La discusión sobre una reforma electoral en México se ha reabierto a raíz de la instalación de la Comisión Presidencial para la Reforma Electoral, lo que representa una oportunidad para revisar aspectos fundamentales de nuestra democracia.

Entre las propuestas que circulan, destaca por su potencial de renovación —y por el debate que genera— la posibilidad de reducir la edad para votar a los 16 años. Esta medida busca incluir a un sector de la población que ya asume responsabilidades, pero que carece de voz en las urnas.

El argumento de la supuesta inmadurez de los jóvenes pierde fuerza frente a una realidad: a los 16 años, muchos ya forman parte del mercado laboral, contribuyen con impuestos y asumen responsabilidades propias de la vida adulta. Sin embargo, se les niega el derecho a participar en la elección de los gobernantes cuyas decisiones impactan directamente su vida, como las políticas educativas o de empleo. Esta exclusión genera una brecha entre los políticos y los jóvenes, quienes perciben que sus intereses no son tomados en cuenta.
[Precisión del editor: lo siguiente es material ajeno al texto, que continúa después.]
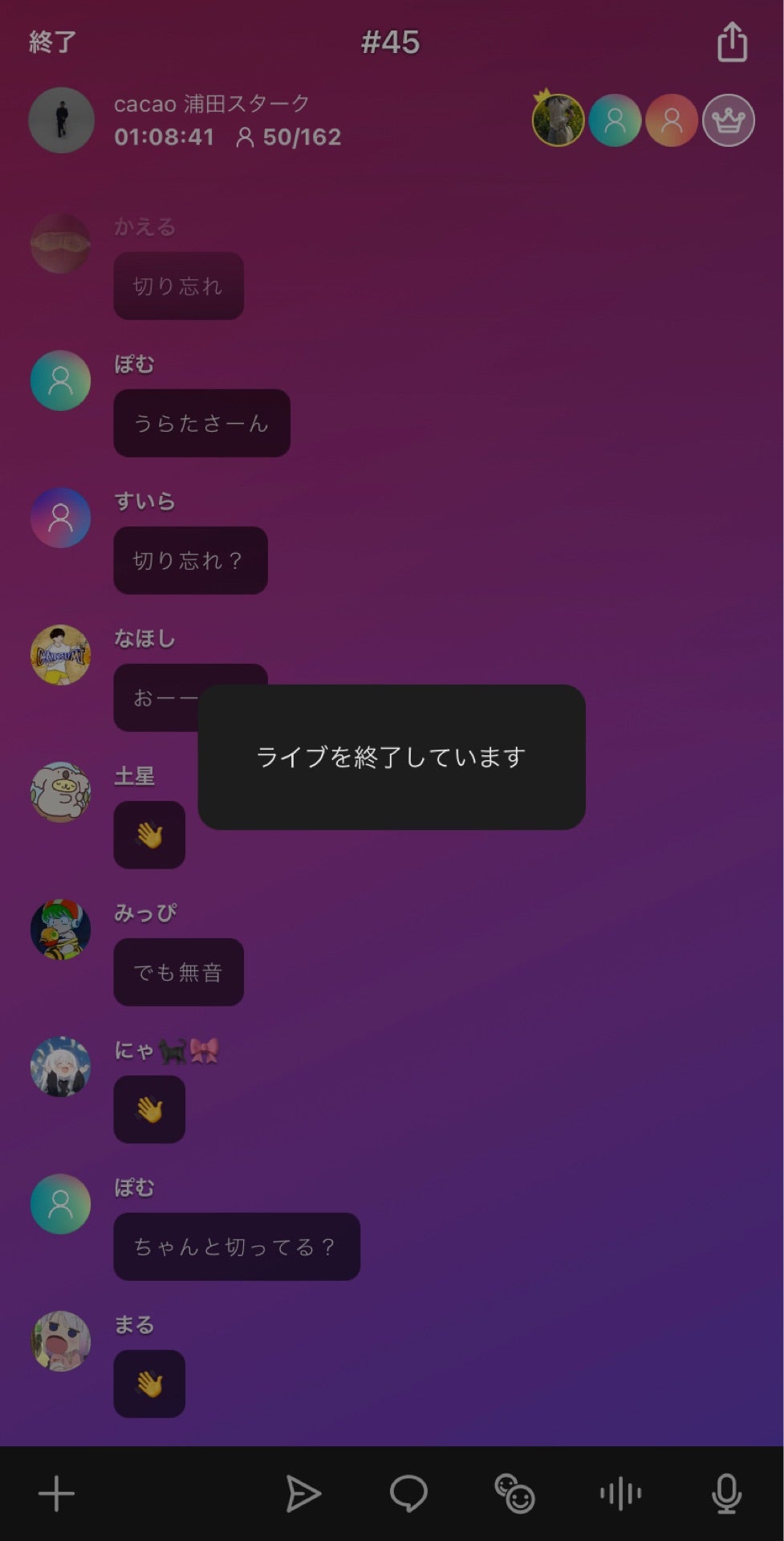Tap the listener count person icon
The image size is (784, 1541).
245,137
La experiencia internacional ofrece referencias valiosas. Países como Austria, Argentina y Brasil ya han implementado el voto desde los 16 años. En Austria, esta medida se ha consolidado como parte de su sistema democrático, fomentando una mayor participación cívica. En Argentina y Brasil, se trata de un voto opcional, lo que permite a los jóvenes ejercer este derecho si así lo desean. Estos casos demuestran que la inclusión de jóvenes de 16 y 17 años en la vida política es posible y puede fortalecer la democracia.
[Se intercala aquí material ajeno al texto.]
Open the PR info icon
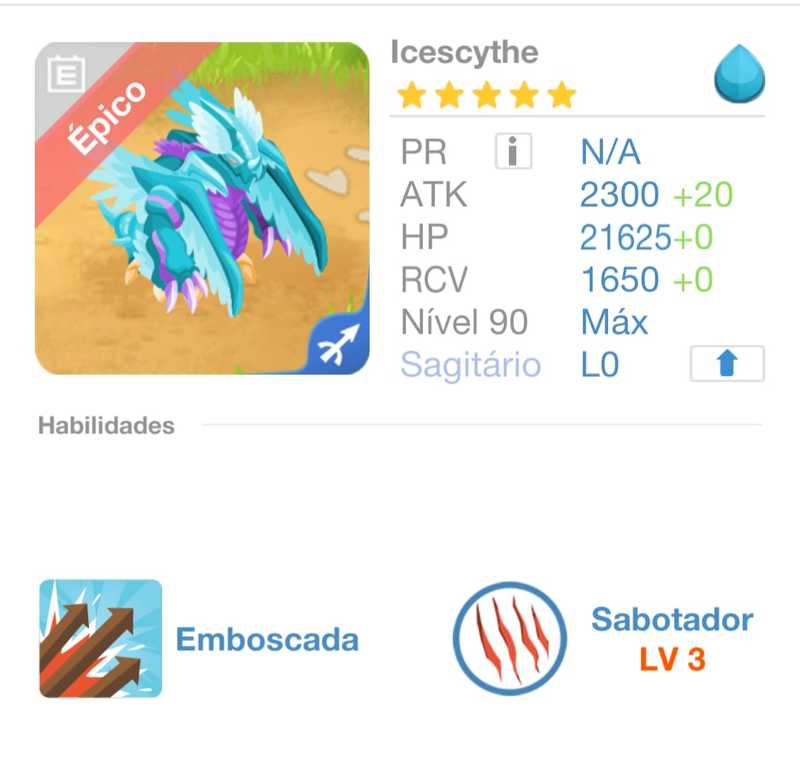 click(x=513, y=152)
Para que esta propuesta avance en México, es crucial atender dos aspectos clave:

  1. Impulsar un debate profundo y plural, que involucre no solo a políticos, sino también a expertos en psicología, sociología y educación.
  2. Acompañar la medida con un fortalecimiento de la educación cívica en las escuelas.

Dar el voto a los 16 años no basta; es necesario proporcionar herramientas para que las y los jóvenes tomen decisiones informadas y ejerzan su derecho de forma responsable. Reducir la edad para votar no debe verse como el fin de la reforma, sino como un primer paso hacia una democracia más inclusiva y representativa.
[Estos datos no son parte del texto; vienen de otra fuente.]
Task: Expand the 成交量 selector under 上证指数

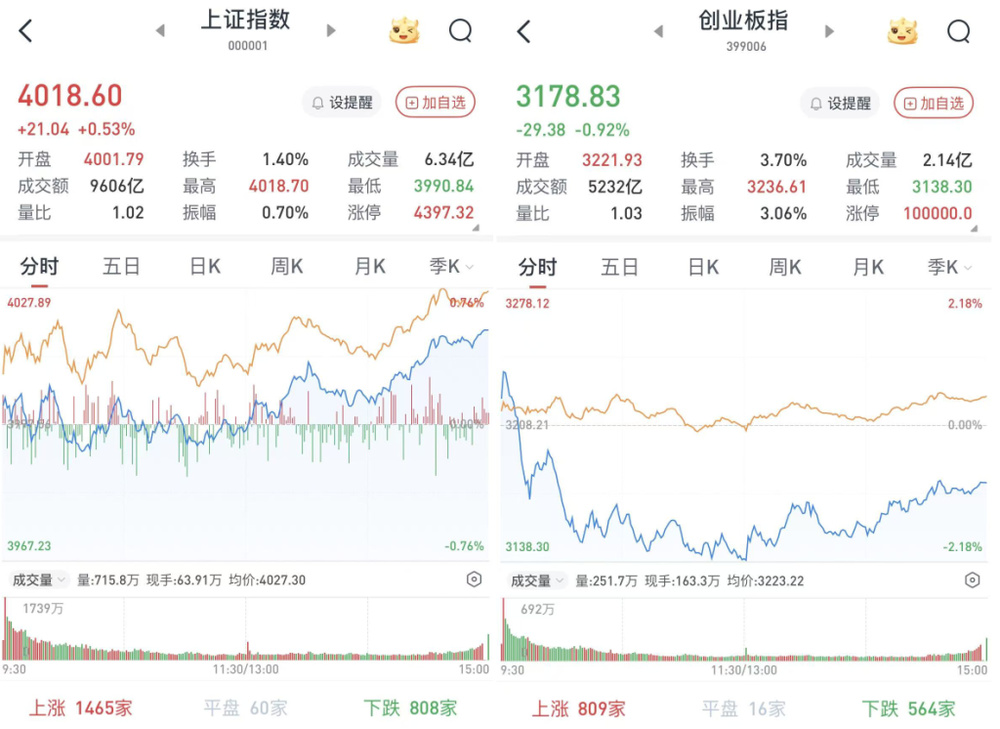Action: tap(39, 580)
Si esta propuesta dentro de la inminente reforma electoral no se acompaña de lo anterior, difícilmente tendrá un impacto sustancial. Según el Censo de Población y Vivienda 2020 del INEGI, en México había alrededor de 6.5 millones de adolescentes de entre 15 y 17 años.

Con lo expuesto, es preciso reflexionar: ¿cuál sería el motor “democrático” que llevaría a más de 6 millones de jóvenes a las urnas? Probablemente, muchos coincidiríamos en que serían las redes sociales. Y es aquí donde, al abrir nuestro celular, veríamos qué hace eco en ellos. A juicio personal, no creo que eso necesariamente fortalezca la democracia mexicana.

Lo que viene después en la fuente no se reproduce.